When it comes to cloud adoption, federal agencies might learn a thing or two from Texas. In 2007, the state started consolidating data centers and moving certain applications to the cloud, but it found it didn’t have the expertise on staff to figure out which applications were most suitable to the cloud, which cloud services were most appropriate and how best to get the applications where they needed to be. So Texas started piloting a cloud brokerage — considered among the first in government — to handle such details.
“The concept was to aggregate services into a single portal, which allowed [an] agency approval and workflow, price comparison and … access to multiple cloud providers,” said Frosty Walker, chief information security officer with the Office of the Texas Secretary of State. Walker spoke on Jan. 16 at the MeriTalk 2014 Cloud Computing Brainstorm in Washington. “Had it not been for the cloud brokerage model, we would not have entered into this frontier.”

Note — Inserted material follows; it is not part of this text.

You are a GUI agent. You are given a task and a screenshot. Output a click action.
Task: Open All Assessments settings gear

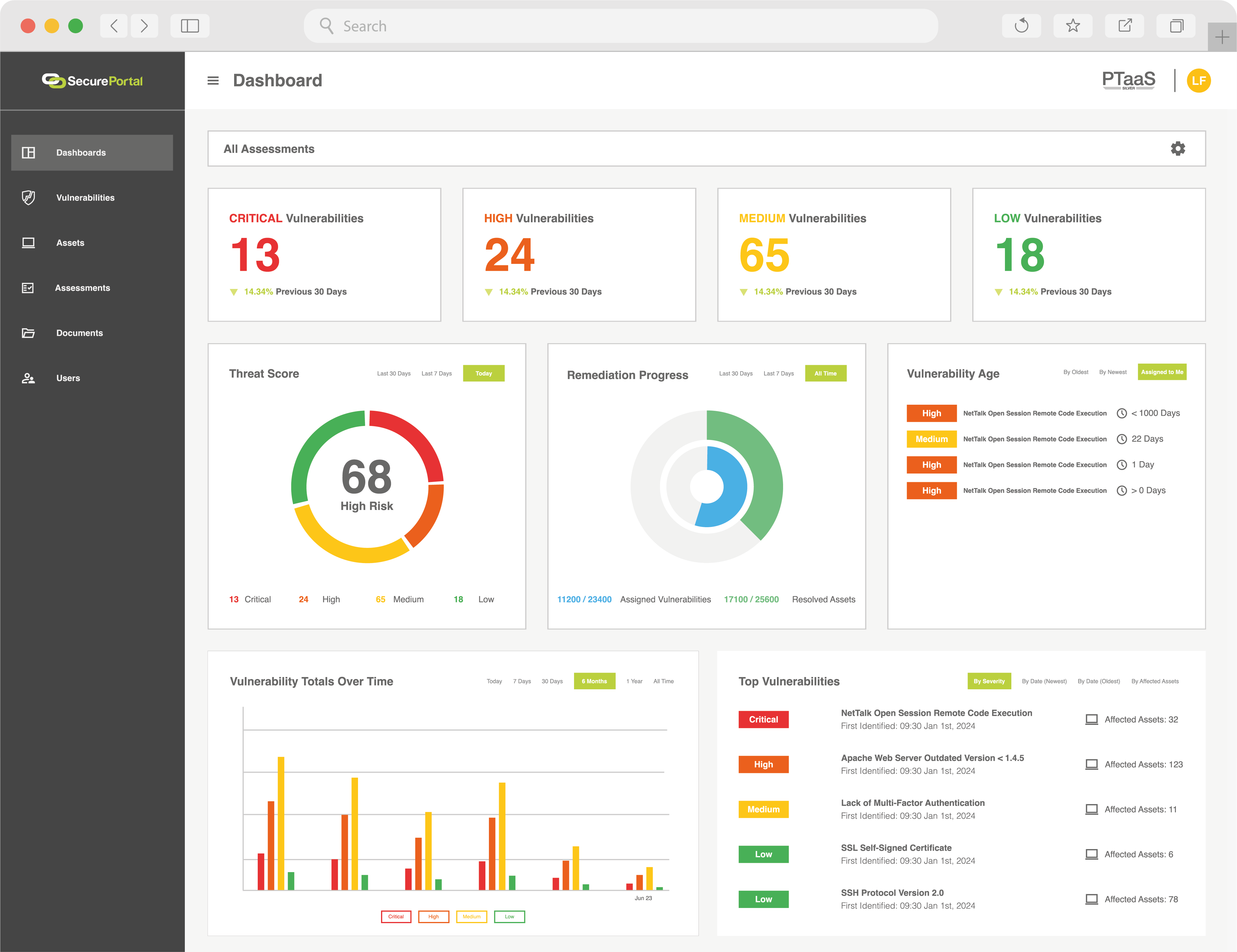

Like Texas, many federal agencies could use help in their efforts to utilize cloud services. It can be hard to determine which cloud services match an agency’s needs — and even harder to actually contract for those services. And with a June deadline looming, by which agencies must ensure that their cloud service providers comply with the Federal Risk and Authorization Management Program (FedRAMP) requirements, agencies are seeking even more guidance. Cloud brokers — either third-party companies or internal government organizations — can help.
“We’re struggling with the concept of cloud brokers,” said Dave McClure, associate administrator of the General Services Administration’s Office of Citizen Services and Innovative Technologies, at the Cloud Computing Brainstorm. “We all know that the integration of cloud services, the interoperability of cloud services … are huge questions for government buyers of technology. In some cases, we’ve floated the idea of a broker being able to sort through and understand what some of those issues are and guide the acquisition process a little bit more, rather than just picking randomly off of a schedule.”
The National Institute of Standards and Technology (NIST) has defined a cloud broker as “an entity that manages the use, performance and delivery of cloud services and negotiates the relationships between cloud providers and cloud consumers.”
— Brad Grimes (@BGrimesDC) January 16, 2014
At the Defense Department, that entity is the Defense Information Systems Agency (DISA). As the DOD began migrating systems to the cloud, it became apparent that too many organizations were launching too many cloud pilots, without enough coordination. “The intent was to set up a cloud broker endeavor to manage this,” said Frank Konieczny, Air Force chief technology officer of the Office of Information Dominance and chief information officer of the Office of the Secretary.
The DOD cloud broker was established as a separate unit within DISA. The cloud services it deals in begin with a foundation of FedRAMP compliance and then add several layers of data and security controls, spelled out by NIST.
But one of the biggest challenges the DISA cloud broker has sought to manage is contracting. Among the questions a broker must deal with, according to Konieczny: With whom does the customer contract? Who actually moves an application to the cloud? And if there are multiple parties involved — say, the cloud provider and a systems integrator — who is responsible for the service-level agreement, and who handles the penalty clause?
“If we put a mission system into a private cloud provider, we want a penalty clause,” Konieczny said. “And the penalty clause may be that you have to switch to another cloud provider. That means we have another contracting issue: How am I going to bring together two separate cloud providers and say, ‘I want you to be a backup for this guy, because if you fail, this guy has to take over’?”
A cloud broker can offer several benefits, according to CIOs. The broker can help compare costs across many cloud services and can handle the vetting process required to determine cloud providers’ security and compliance postures. In addition, the broker can help negotiate more operational issues, such as how an agency can scale (and pay for) its cloud resources on short notice in cases of traffic spikes or other unforeseen requirements.
“It’s very hard to cast a net across various cloud offerings and get clarity,” said Hamid Ouyachi, chief technology officer at the Labor Department. “If I have a large workload that I want to move to the cloud, I need to be able to simulate what my cost will be over 10 years. Depending on who you ask, you will get different numbers. There are people who will say you will save, and people who will say it will actually cost you more than if you did it on premises.”
Ouyachi recognizes that the Labor Department is unlikely to establish its own cloud broker, so it needs to leverage external brokers. “But it’s the Wild West within the broker world,” he said. “We’re struggling to figure out precisely where we can get trusted brokerage.”
Admittedly, cloud brokers are a relatively new phenomenon. In its guidance, NIST has begun to separate the business side of brokering (such as contracts) from the technical side (such as provisioning). Ouyachi believes that if companies could automate the technical side of cloud brokering — discovering suitable service providers and requesting service — it would be a significant help.
Agencies expect cloud brokers to play a larger role in the federal Cloud First initiative, even as they sort out solutions to contracting, interoperability and other issues. Ultimately, cloud brokers can assume some of the risk that agencies now take in adopting what is still an emerging computing platform.
“The broker entity has great value,” Ouyachi said.